Étonnamment, une grande partie de ce qui est vendu comme « fonctionnalités IA » devrait être du SQL.
Comment choisir — version courte
Le pied du diagramme le résume sur une ligne — voici le détail :
- Récupération conversationnelle (Paradigme 1) lorsque l’utilisateur pose une question et attend une réponse en prose, ancrée dans votre corpus privé.
- Matrix Agent (Paradigme 2) lorsque la charge est une grille : nombreuses sources et dimensions, comparaison structurée plutôt qu’une conversation.
- SQL ou requête structurée (Paradigme 3) lorsque la valeur est déjà un champ. Pas d’interprétation, pas de LLM.

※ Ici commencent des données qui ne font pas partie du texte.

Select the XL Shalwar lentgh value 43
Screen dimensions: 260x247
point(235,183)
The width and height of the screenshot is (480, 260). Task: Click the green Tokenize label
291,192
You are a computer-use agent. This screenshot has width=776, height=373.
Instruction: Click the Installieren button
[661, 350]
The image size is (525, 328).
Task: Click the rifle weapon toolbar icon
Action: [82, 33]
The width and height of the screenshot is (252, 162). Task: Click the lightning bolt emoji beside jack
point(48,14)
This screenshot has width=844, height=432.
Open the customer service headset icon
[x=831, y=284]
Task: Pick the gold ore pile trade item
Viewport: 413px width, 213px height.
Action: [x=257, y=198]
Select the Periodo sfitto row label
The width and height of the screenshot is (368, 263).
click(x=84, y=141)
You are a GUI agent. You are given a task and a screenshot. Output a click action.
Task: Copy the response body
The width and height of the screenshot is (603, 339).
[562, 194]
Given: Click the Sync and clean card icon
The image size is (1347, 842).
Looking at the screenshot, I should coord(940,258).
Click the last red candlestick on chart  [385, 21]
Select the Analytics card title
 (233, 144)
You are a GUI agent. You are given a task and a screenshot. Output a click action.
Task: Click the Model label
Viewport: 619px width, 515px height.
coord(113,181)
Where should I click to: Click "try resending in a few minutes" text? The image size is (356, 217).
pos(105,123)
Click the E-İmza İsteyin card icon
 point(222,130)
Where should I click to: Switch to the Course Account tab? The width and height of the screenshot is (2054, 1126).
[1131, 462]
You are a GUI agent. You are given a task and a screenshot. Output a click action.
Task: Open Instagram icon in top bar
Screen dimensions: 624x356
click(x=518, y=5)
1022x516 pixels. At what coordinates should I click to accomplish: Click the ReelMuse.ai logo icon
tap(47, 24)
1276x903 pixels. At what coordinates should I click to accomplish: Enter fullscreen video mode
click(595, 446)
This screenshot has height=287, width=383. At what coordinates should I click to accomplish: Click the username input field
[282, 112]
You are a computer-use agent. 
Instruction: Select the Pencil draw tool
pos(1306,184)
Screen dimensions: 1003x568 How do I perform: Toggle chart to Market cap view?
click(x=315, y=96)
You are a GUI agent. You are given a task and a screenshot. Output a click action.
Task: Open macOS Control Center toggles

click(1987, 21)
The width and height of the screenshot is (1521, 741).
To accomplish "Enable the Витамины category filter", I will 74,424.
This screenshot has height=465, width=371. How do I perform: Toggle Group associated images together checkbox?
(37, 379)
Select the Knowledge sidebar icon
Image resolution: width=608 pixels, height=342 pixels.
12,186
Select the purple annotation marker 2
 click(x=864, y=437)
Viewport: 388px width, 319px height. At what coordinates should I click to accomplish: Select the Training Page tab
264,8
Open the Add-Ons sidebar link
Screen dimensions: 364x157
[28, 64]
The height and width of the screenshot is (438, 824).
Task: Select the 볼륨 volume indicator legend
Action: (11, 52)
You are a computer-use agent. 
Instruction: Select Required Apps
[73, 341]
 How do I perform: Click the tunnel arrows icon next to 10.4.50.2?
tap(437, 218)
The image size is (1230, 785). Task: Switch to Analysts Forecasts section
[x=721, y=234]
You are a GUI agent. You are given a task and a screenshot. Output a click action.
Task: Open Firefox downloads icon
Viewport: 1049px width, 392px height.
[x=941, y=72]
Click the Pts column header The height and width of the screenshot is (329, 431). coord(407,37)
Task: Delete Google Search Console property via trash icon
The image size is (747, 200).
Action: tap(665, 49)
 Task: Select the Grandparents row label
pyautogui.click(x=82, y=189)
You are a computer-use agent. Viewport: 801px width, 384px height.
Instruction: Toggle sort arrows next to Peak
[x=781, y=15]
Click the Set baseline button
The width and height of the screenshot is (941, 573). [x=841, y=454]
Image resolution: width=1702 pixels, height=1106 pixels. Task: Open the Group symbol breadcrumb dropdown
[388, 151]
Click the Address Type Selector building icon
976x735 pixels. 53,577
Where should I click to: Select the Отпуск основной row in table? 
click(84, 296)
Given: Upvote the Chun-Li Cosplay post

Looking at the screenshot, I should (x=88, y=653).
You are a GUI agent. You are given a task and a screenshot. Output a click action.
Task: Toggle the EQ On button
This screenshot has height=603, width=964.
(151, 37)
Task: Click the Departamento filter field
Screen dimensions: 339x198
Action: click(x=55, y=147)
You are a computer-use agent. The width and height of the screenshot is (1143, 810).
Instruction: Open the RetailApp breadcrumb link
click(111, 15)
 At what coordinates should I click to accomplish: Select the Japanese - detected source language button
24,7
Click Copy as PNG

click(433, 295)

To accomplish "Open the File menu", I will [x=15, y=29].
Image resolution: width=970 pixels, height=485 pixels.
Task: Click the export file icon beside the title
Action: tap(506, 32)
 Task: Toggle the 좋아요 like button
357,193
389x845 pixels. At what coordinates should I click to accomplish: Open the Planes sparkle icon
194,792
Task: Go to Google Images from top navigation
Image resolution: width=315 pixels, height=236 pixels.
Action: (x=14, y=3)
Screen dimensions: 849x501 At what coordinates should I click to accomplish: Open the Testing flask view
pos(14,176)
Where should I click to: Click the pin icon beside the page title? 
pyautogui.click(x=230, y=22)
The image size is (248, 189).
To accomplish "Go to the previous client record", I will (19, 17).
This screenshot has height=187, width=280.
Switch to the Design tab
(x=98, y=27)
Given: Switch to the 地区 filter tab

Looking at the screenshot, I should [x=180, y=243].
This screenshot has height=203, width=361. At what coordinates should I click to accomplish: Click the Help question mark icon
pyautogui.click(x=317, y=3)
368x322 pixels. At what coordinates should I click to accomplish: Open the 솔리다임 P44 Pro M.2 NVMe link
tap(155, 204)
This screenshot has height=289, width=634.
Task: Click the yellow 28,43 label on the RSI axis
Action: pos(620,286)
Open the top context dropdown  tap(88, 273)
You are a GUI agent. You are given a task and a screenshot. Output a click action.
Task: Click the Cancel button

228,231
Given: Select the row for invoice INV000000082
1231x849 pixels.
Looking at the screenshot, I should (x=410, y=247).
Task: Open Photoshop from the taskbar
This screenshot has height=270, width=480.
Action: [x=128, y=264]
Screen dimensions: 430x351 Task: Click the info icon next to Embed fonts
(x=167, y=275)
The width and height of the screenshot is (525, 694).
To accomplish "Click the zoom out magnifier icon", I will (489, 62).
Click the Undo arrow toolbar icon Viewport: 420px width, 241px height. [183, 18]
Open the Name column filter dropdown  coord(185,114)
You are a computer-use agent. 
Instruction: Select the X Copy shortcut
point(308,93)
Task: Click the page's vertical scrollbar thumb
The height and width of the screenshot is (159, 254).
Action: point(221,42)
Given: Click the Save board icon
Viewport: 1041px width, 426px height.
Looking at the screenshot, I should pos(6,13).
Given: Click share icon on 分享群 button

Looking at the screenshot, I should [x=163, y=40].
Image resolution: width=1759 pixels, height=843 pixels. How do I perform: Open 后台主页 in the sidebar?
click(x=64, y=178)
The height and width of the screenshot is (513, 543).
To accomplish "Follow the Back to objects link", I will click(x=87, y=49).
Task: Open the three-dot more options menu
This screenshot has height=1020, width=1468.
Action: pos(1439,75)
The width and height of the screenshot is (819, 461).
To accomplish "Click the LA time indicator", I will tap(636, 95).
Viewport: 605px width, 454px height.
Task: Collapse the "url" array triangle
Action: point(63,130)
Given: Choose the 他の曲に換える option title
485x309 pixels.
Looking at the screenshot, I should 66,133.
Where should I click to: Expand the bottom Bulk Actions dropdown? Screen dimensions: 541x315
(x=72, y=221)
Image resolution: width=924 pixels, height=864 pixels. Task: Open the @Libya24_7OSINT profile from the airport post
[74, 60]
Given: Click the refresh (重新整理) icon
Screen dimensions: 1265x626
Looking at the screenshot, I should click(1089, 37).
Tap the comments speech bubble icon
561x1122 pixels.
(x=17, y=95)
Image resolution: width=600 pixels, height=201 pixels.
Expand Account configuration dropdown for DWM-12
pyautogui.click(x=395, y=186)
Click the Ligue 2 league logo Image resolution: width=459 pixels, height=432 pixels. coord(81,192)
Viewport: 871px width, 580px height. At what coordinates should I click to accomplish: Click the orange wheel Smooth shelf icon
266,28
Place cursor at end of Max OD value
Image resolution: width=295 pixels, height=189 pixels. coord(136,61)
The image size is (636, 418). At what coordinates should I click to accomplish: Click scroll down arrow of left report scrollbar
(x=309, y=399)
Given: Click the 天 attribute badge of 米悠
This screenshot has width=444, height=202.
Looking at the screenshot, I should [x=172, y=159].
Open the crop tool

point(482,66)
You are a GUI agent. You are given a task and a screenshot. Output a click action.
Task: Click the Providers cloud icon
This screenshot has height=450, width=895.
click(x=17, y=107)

Les erreurs coûteuses surviennent lorsque les équipes forcent un paradigme à faire le travail d’un autre. La récupération conversationnelle peine sur l’analyse en grille — l’utilisateur enchaîne 200 requêtes séparées. Les Matrix Agents sont excessifs pour « quelle est notre politique de retours » — ce n’est qu’un brief. Demander à un LLM d’extraire une valeur qui est déjà une colonne, c’est payer une interprétation inutile.
Où en est le débat « RAG ou pas »
Le RAG vectoriel est une case sur la carte, pas la carte entière. C’est le bon outil pour un type de problème : grands volumes de données statiques non structurées lorsque vous ne pouvez pas compiler tout le corpus et que la question est conversationnelle.
Pour tout le reste, il existe un meilleur outil. Les équipes qui livrent des agents de production en 2026 cesseront de traiter le RAG comme défaut et feront correspondre paradigme et charge de travail.
C’est la barre. Le diagramme rend le choix visible.
Où Copyl s’inscrit
Dans Copyl, les trois paradigmes existent comme primitives natives :
- Récupération conversationnelle s’appuie sur des Knowledge Briefs compilés depuis la KB (Books, Chapters, Docs), avec repli vectoriel pour les questions longue traîne.
- Matrix Agents sont des agents de première classe (stockés avec le même schéma User-and-properties que les agents conversationnels) sur une grille 2D sources × dimensions d’analyse.
- Extraction déterministe est prise en charge via IntegrationApps et accès SQL/API directs, avec résultats disponibles pour les autres paradigmes lorsqu’une interprétation est nécessaire en aval.
Parce que les trois vivent sur la même plateforme, le même Agent Profile, Policies et SOPs s’appliquent à tous les paradigmes — un agent qui fait du Q&A conversationnel un jour et de l’analyse matricielle le lendemain utilise la même configuration de conformité, la même piste d’audit et les mêmes règles d’isolement par locataire.
Le diagramme ci-dessus est la carte. La plateforme permet de passer d’une case à l’autre sans tout reconstruire.